REnforce
REnforce copied to clipboard
Example fails when run with --release
The cartpole example works fine when I run the debug build, but if I run with --release
, there seems to be a communication problem with the gym server:
$ cargo run cartpole --release
Compiling renforce v0.1.0 (file:///tmp/REnforce)
Finished release [optimized] target(s) in 3.54 secs
Running `target/release/cartpole cartpole`
Training...
thread 'main' panicked at 'called `Result::unwrap()` on an `Err` value: Io(Error { repr: Os { code: 99, message: "Cannot assign requested address"
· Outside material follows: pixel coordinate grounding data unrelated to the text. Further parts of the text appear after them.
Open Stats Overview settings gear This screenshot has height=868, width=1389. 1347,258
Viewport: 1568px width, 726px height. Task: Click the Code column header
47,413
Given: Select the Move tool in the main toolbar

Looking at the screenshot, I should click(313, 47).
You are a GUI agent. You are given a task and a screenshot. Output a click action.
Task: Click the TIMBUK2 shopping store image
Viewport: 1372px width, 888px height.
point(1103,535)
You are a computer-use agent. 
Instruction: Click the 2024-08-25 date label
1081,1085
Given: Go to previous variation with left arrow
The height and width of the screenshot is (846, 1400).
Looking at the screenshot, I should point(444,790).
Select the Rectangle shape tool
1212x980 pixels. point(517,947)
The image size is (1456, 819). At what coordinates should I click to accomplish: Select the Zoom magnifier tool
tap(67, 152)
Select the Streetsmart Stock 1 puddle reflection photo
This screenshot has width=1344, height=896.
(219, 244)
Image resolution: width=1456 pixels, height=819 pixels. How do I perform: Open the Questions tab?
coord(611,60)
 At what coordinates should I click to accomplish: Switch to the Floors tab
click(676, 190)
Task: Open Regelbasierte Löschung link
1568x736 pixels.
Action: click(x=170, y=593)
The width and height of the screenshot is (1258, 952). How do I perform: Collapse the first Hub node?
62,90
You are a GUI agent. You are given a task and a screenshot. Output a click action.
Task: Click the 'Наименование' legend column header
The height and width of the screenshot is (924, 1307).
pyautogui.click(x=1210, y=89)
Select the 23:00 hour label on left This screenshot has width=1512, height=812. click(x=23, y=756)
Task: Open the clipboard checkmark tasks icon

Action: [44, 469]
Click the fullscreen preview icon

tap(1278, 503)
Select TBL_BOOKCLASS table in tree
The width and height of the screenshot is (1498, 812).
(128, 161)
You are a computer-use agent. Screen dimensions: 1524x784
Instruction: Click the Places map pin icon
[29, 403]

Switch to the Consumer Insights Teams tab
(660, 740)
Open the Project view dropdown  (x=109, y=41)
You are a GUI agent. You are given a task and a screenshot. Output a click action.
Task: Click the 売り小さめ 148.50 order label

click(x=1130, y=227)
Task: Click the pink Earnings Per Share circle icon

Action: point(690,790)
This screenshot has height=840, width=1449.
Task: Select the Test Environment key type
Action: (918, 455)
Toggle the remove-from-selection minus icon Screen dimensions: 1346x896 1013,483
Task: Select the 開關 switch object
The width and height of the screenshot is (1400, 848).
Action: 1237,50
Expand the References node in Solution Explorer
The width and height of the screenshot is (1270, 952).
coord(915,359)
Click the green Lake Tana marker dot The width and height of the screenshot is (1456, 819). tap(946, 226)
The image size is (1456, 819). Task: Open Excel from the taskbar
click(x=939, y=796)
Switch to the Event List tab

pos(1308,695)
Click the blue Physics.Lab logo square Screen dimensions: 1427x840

} })', /checkout/src/libcore/result.rs:860
stack backtrace:
0: std::sys::imp::backtrace::tracing::imp::unwind_backtrace
at /checkout/src/libstd/sys/unix/backtrace/tracing/gcc_s.rs:49
1: std::sys_common::backtrace::_print
at /checkout/src/libstd/sys_common/backtrace.rs:71
2: std::panicking::default_hook::{{closure}}
at /checkout/src/libstd/sys_common/backtrace.rs:60
at /checkout/src/libstd/panicking.rs:355
3: std::panicking::default_hook
at /checkout/src/libstd/panicking.rs:371
4: std::panicking::rust_panic_with_hook
at /checkout/src/libstd/panicking.rs:549
5: std::panicking::begin_panic
at /checkout/src/libstd/panicking.rs:511
6: std::panicking::begin_panic_fmt
at /checkout/src/libstd/panicking.rs:495
7: rust_begin_unwind
at /checkout/src/libstd/panicking.rs:471
8: core::panicking::panic_fmt
at /checkout/src/libcore/panicking.rs:69
9: core::result::unwrap_failed
10: <cartpole::CartPole as renforce::environment::Environment>::step
11: <core::iter::Map<I, F> as core::iter::iterator::Iterator>::next
12: cartpole::main
13: __rust_maybe_catch_panic
at /checkout/src/libpanic_unwind/lib.rs:98
14: std::rt::lang_start
at /checkout/src/libstd/panicking.rs:433
at /checkout/src/libstd/panic.rs:361
at /checkout/src/libstd/rt.rs:59
15: __libc_start_main
16: _start
I looked into the issue. I believe to cause is the code running too quickly in release, so the server gets sent too many requests, and can't keep up (The rust bindings for the gym server are not the best), but I could be wrong. I tried seeing if adding something like
while let Err(..) = obs { /* blah */ }
and making multiple attempts until one worked would fix the issue, but that solved nothing. For the moment, the best I can think of is to just only run the gym examples in debug.
That makes sense. The http client is creating a new connection for every request, which is certainly suboptimal. Is there an easy way to make hyper reuse connections? It seems Keep-Alive is enabled by default: https://docs.rs/hyper/0.11.1/hyper/client/struct.Config.html#method.keep_alive
I don't know Hyper too well, but that's on the latest version. The bindings for the server use an earlier version where is seems you have to set this manually. I tried editing a local copy of the bindings code to include a call to headers.set(Connection::keep_alive());
, but that didn't seem to fix things either.
I took another look at this issue to see if I good figure anything out, but no luck. I'm not sure there's a way to avoid this error without editing the server code (I don't know a lot about flask or servers in general so I'm not 100% sure what the options are here), but we might not have to avoid the error.
The error causing this to abort doesn't crash the server, so we should be able to just wait a little bit after receiving it and then continue with buisness as usual. It seems to me that a good long term solution (which would take a while to implement) is to just add better error checking into the library. Define some REnforceError
enum, return Result
s everywhere, and have a variant of the enum specific to this error so the client knows it's not urgent/fatal but to wait a bit.